Texte source:
+===+

Une autre dimension de la pensée de Hobbes exerce aujourd’hui encore une influence profonde sur les esprits réalistes : entre les États, il n’y a ni covenant, ni société civile, mais règne l’état de nature que Hobbes semble considérer comme perpétuel. Les Souverains règlent leurs différends par la guerre et leur puissance demeure leur bien le plus précieux : ils sont “dans une continuelle suspicion, et dans la situation et posture de gladiateurs, leurs armes pointées, les yeux de chacun fixés sur l’autre” . Il n’y a pas de loi entre les États, ni injustice, ni obligations. Comme cette description ne correspond que trop à des situations qu’on peut observer de nos jours et que la pensée hobbienne se déroule avec une géniale cohérence, on ne doit pas s’étonner de son influence chez les analystes de l’animus dominandi . Ce n’est pas chez lui qu’on trouvera un “anti-Léviathan” et son “État de droit” n’est pas celui des libertés, que Locke illustrera deux générations et une révolution plus tard.
B.- L’État libéral et le droit chez Locke et Kant
Avec Locke et Montesquieu, la liberté individuelle est devenue la fin même, la raison d’être du commonwealth et de tout gouvernement légitime. Nous pourrions, certes, remonter à la source judéo-chrétienne du principe de la dignité humaine ou à celui de la suprématie du droit, d’origine grecque et médiévale , mais il suffira ici de rappeler les matrices qu’ont été pour la pensée libérale moderne les œuvres de Locke et de Kant.
Chez Locke, dont les Traités sur le gouvernement anticipent la pacifique Glorious Revolution de 1787-1789, l’état politique [ou civil], auquel la sociabilité naturelle des hommes leur permet d’accéder par un compact, laisse subsister, à l’opposé de Hobbes, les libertés fondamentales de l’homme dans l’état de nature [telles qu’elles découlent de la loi de nature], sauf dans la mesure dictée par les exigences du bien commun. Lorsque les lois sont silencieuses sur un point, la liberté d’action demeure intacte : voilà déjà une caractéristique essentielle du rule of law tel qu’il est conçu encore aujourd’hui. S’y ajoute l’idée selon laquelle le Souverain établi par le contrat (compact) n’agit qu’à titre de fiduciaire du pouvoir, étant lié par le trust ainsi conclu; les sujets n’ont pas renoncé, comme chez Hobbes, à leurs libertés naturelles . Il s’ensuit que doit exister dans le commonwealth un pouvoir judiciaire suffisamment indépendant [et puissant] pour imposer son jugement même au chef d’État. L’État de droit s’étend aux libertés.
Cependant, pénétré comme il l’était de la suprématie parlementaire issue de la révolution, Locke ne va pas jusqu’à imposer les libertés au législateur, qui a toujours le dernier mot en matière de droits fondamentaux, même depuis le Human Rights Act de 1998, qui autorise le juge britannique, non pas à invalider les lois qui violent la Convention européenne, mais à faire une “déclaration d’incompatibilité”, laquelle autorise un ministre à émettre un décret modifiant la légistion, lequel doit à son tour être approuvé par les deux Chambres du Parlement . Qu’advient-il alors, selon Locke, si les parlementaires abusent de leur pouvoir? Un tel breach of trust pourrait conduire les sujets, admet Locke, horresco referens, à revenir au droit de nature . C’est exactement ce qui devait se passer, un siècle plus tard, les révolutionnaires américains ayant pris la doctrine lockienne à la lettre. Désormais, le législateur lui-même pourra être soumis aux libertés et au due process of law, grâce à une démarche nouvelle, promise à un remarquable avenir : le constitutionnalisme.

+===+

Items fournis:
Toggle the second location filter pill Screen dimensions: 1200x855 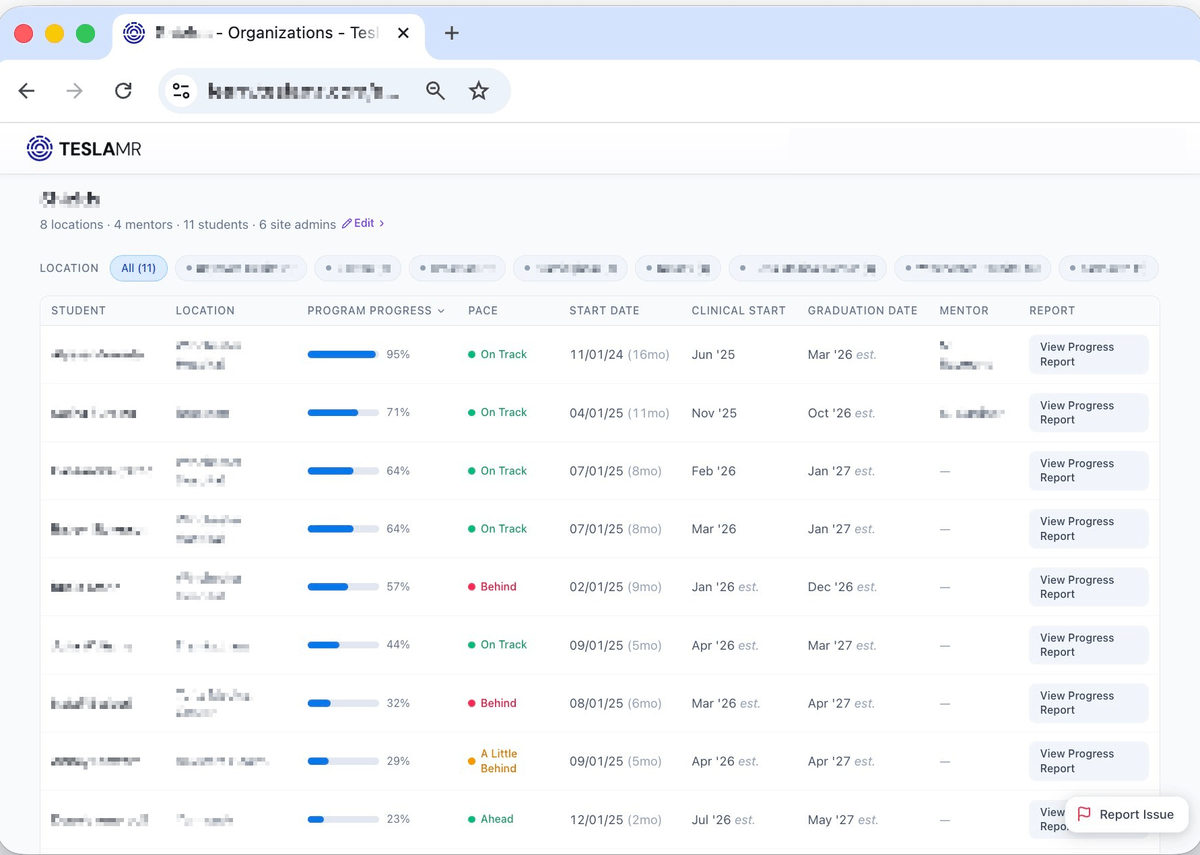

+===+

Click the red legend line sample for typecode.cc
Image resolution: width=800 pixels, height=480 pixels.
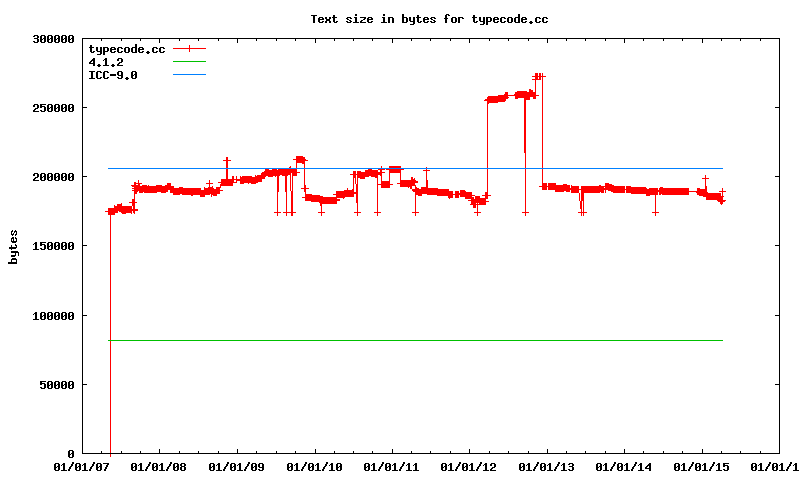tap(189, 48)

+===+

Consignes de l'exercice:
A - D'après le texte sur Hobbes et Locke, grâce à quelle démarche nouvelle le législateur lui-même pourra-t-il être soumis aux libertés ?
B - Prolongez le texte sur Hobbes et Locke au-delà de sa dernière phrase.
Les items n'ont aucune utilité pour cet exercice.

Réponses par consigne:
A - Grâce au constitutionnalisme.

B -
Un autre aspect de la pensée de Locke, souvent ignoré, retient l’attention : la possibilité, selon lui, d’étendre la communauté politique — et donc l’État de droit qui la caractérise —, à toute l’humanité il se situe, ici encore, aux antipodes de Hobbes. Tous les peuples sont appelés à sortir de l’état de nature, dans lequel ils forment déjà, par leur sociabilité, une société naturelle : mankind . Il ne s’agit pas pour Locke d’une simple abstraction, d’un être de raison, mais d’une réalité morale, dans la tradition de la philosophia perennis, chez un F. de Vitoria, par exemple : l’humanité progressivement réalisée dans le respect des peuples. L’universalisation de l’État de droit devient alors concevable, mais on peut se demander à quelles conditions.
La démarche de Kant, postérieure d’une centaine d’années, vient approfondir et confirmer celle de Locke. Son rayonnement est immense chez les juristes allemands qui, pendant tout le XIXe siècle, élaboreront la notion de Rechtsstaat, dont la constitutionnalisation jouera, au XXe, un rôle capital dans la définition de l’État de droit à l’européenne. Pour le philosophe de Königsberg, la conscience morale et la raison font un devoir aux hommes de sortir de l’état de nature pour entrer dans l’”état juridique” (rechtlicher Zustand), c’est-à-dire “dans une commune soumission à une contrainte publique, légale, extérieure” permettant que le droit de chacun soit “légalement déterminé et lui soit assuré par un pouvoir suffisant” . C’est là un impératif catégorique. Le contrat par lequel le peuple institue l’État s’impose au Souverain, comme chez Locke : alors que le Léviathan était seul juge de ses actes, l’État kantien est subordonné à l’Idée de droit et les gouvernants ne sont que ses agents, exerçant leur pouvoir sous l’empire de la loi.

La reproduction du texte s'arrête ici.